The active site of dihydropyrimidinase.
(A) The active site of P. aeruginosa dihydropyrimidinase. According to the crystal structure of Saccharomyces kluyveri (PDB entry: 2FVK), residues H59, H61, K150, H183, H239, and D316 of P. aeruginosa dihydropyrimidinase shown in yellow were crucial for the assembly of the binuclear metal center within the active site; meanwhile, residues Y155, S289, and N337 shown in limon were crucial for substrate binding. The model was directly constructed by superimposing the modeled structure of P. aeruginosa dihydropyrimidinase with the crystal structure of S. kluyveri dihydropyrimidinase-dihydrouracil complex. Dihydrouracil generated from the complex is shown in light magenta. (B) An alignment consensus of 497 sequenced dihydropyrimidinase homologs by ConSurf reveals the degree of variability at each position along the primary sequence. Note that the positions involved in the assembly of the binuclear metal center within the active site and the substrate binding of P. aeruginosa dihydropyrimidinase are well conserved.
Fig 5.
Representation of the docking models of the dihydropyrimidinase complex from PatchDock.
(A) The binding mode of dihydropyrimidinase to dihydromyricetin. Dihydromyricetin interacted with I95 (light pink), S289 (limon), and D316 (yellow) of dihydropyrimidinase, in which S289 and D316 were found to be crucial for the catalytic activity of dihydropyrimidinase. (B) The binding mode of dihydropyrimidinase to myricetin. Myricetin interacted with N157 (light pink), Q194 (light pink), R212 (light pink), and N337 (limon), in which N337 was found to be crucial for the catalytic activity of dihydropyrimidinase.
Fig 6.
Dihydromyricetin is a competitive inhibitor for dihydropyrimidinase.
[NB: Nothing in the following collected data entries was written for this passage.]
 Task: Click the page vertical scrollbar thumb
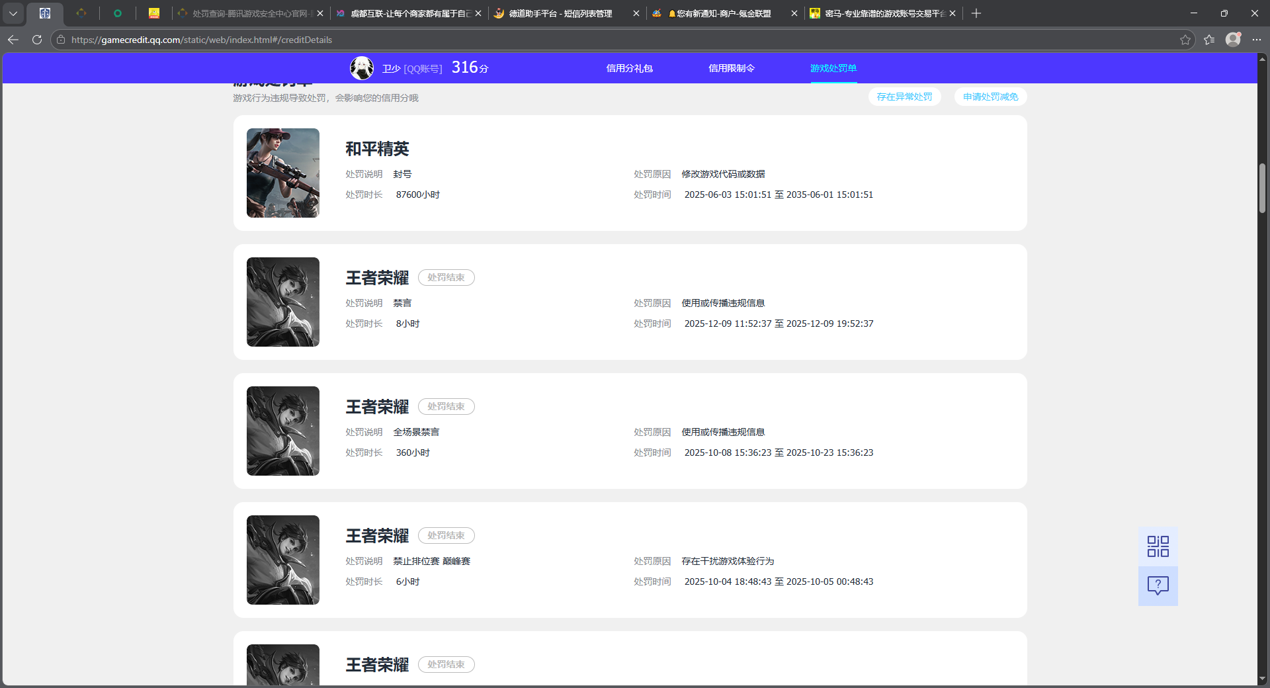1262,189
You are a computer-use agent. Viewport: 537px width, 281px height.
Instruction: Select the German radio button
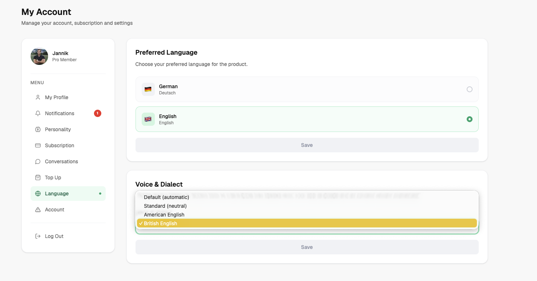pyautogui.click(x=469, y=89)
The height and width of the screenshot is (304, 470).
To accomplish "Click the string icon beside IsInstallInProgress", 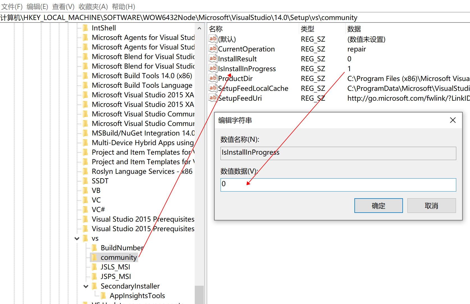I will 213,68.
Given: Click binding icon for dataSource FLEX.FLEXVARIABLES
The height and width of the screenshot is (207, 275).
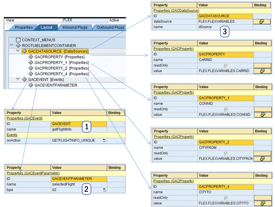Looking at the screenshot, I should [263, 21].
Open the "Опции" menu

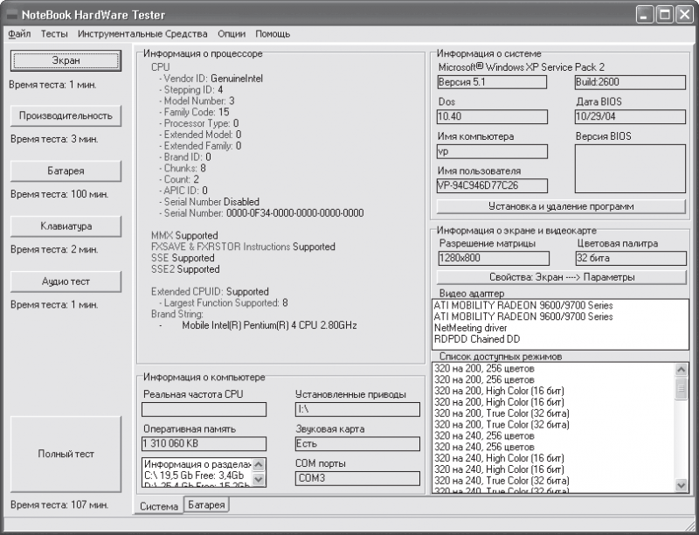232,34
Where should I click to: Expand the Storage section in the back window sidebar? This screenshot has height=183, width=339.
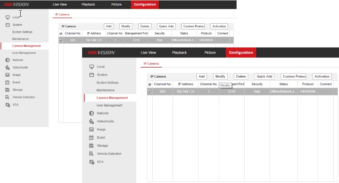(17, 90)
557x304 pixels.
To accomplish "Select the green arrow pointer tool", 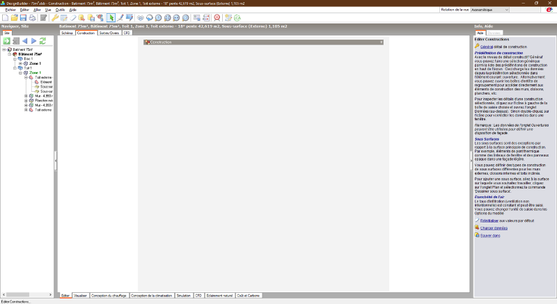I will tap(111, 17).
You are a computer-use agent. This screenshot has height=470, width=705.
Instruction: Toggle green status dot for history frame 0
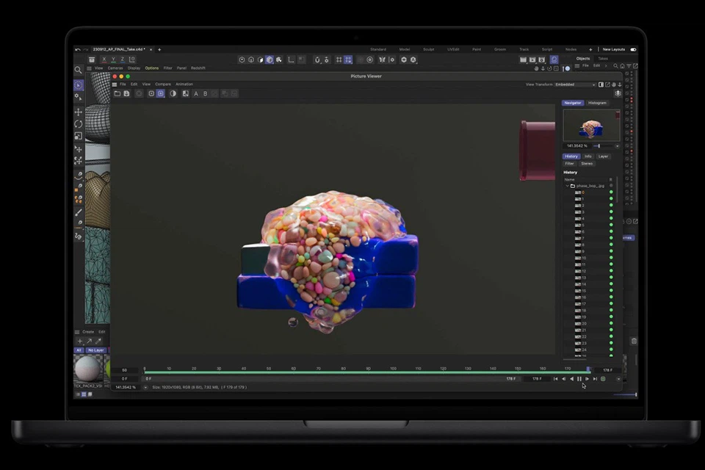(611, 192)
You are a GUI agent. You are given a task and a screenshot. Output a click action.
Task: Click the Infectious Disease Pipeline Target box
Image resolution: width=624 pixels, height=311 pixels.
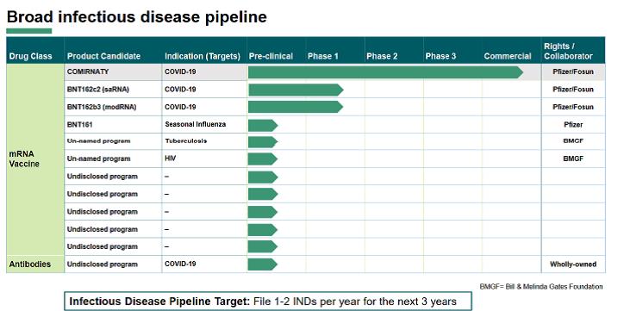[268, 301]

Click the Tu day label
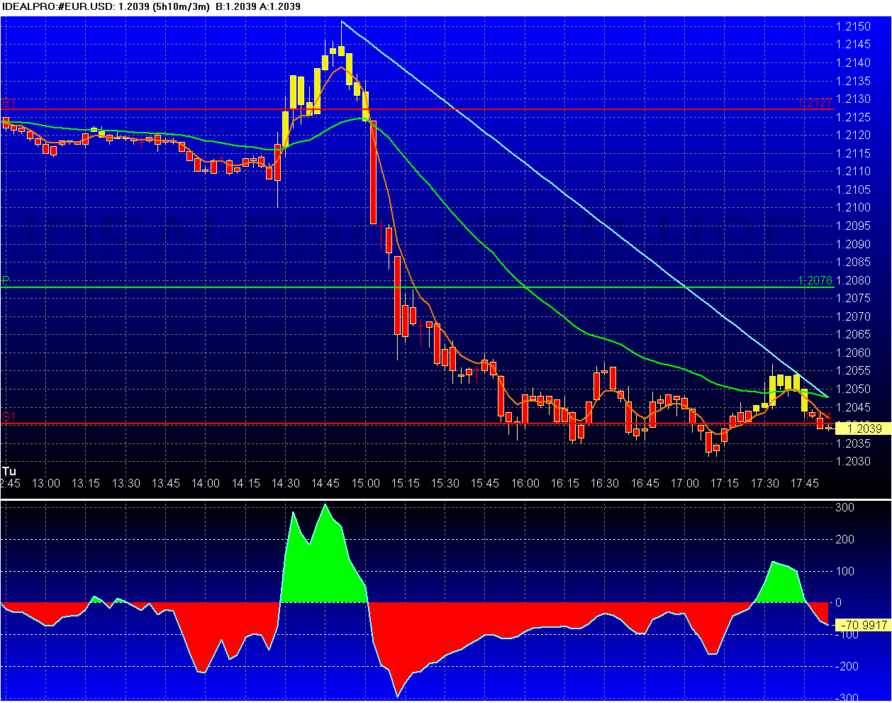[x=9, y=471]
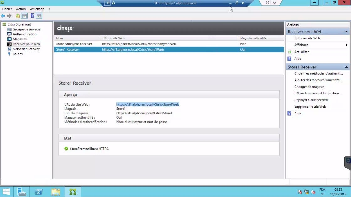Click FRA language indicator in taskbar
This screenshot has width=351, height=197.
coord(322,189)
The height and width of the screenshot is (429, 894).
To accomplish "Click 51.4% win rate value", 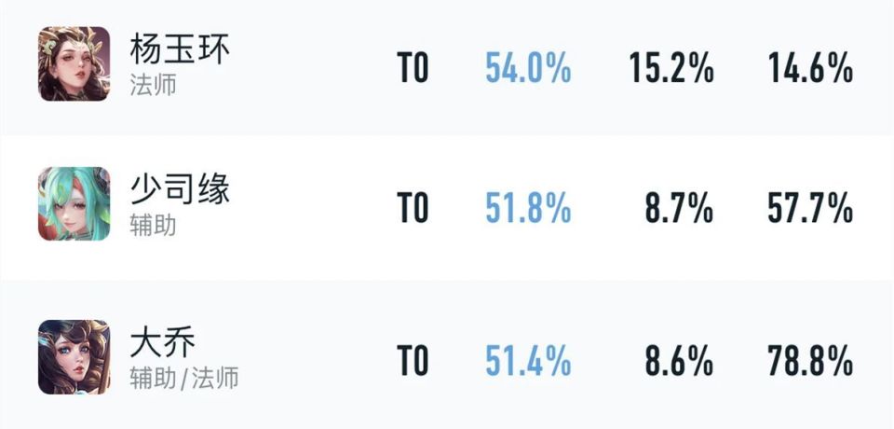I will tap(528, 360).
Kinetic study of dihydropyrimidinase with (open circles) and without dihydromyricetin (close circles). Inhibition of dihydropyrimidinase by dihydromyricetin (40 μM) resulted in Lineweaver–Burk plots where the lines are cross the y-axis at the similar point, indicating that dihydromyricetin is a competitive inhibitor for dihydropyrimidinase. Data points are an average of 2–3 determinations within 10% error.
Fig 7.
The fluorescence emission spectra of dihydropyrimidinase.
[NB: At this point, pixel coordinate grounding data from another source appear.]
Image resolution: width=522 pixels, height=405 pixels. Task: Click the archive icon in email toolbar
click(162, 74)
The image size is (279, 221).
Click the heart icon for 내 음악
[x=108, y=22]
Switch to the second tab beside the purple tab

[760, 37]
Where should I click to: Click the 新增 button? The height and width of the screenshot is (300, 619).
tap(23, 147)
The decrease in intrinsic fluorescence of protein was measured at 334.5 nm upon excitation at 279 nm and 25°C with a spectrofluorimeter. (A) The fluorescence emission spectra of dihydropyrimidinase with dihydromyricetin of different concentrations (0–50 μM). The fluorescence intensity emission spectra of dihydropyrimidinase significantly quenched with dihydromyricetin. (B) The fluorescence emission spectra of dihydropyrimidinase with myricetin of different concentrations (0–50 μM). The fluorescence intensity emission spectra of dihydropyrimidinase significantly quenched with myricetin. (C) Fluorescence titrations of dihydromyricetin and myricetin with dihydropyrimidinase. An aliquot amount of dihydromyricetin and myricetin was individually added to the enzyme solution for each Kd. The Kd was obtained by the equation: ΔF = ΔFmax-Kd(ΔF/[compound]). Data points are an average of 2–3 determinations within 10% error.
Fig 8.
The fluorescence emission spectra of the N337A mutant.
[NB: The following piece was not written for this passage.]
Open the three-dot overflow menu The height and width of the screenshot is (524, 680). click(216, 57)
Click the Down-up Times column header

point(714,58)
(A) The fluorescence emission spectra of the N337A mutant with dihydromyricetin of different concentrations (0–50 μM). (B) The fluorescence emission spectra of the N337A mutant with myricetin of different concentrations (0–50 μM). (C) Fluorescence titrations of dihydromyricetin and myricetin with the N337A mutant. An aliquot amount of dihydromyricetin and myricetin was individually added to the enzyme solution for each Kd. The Kd was obtained by the equation: ΔF = ΔFmax-Kd(ΔF/[compound]). Data points are an average of 2–3 determinations within 10% error.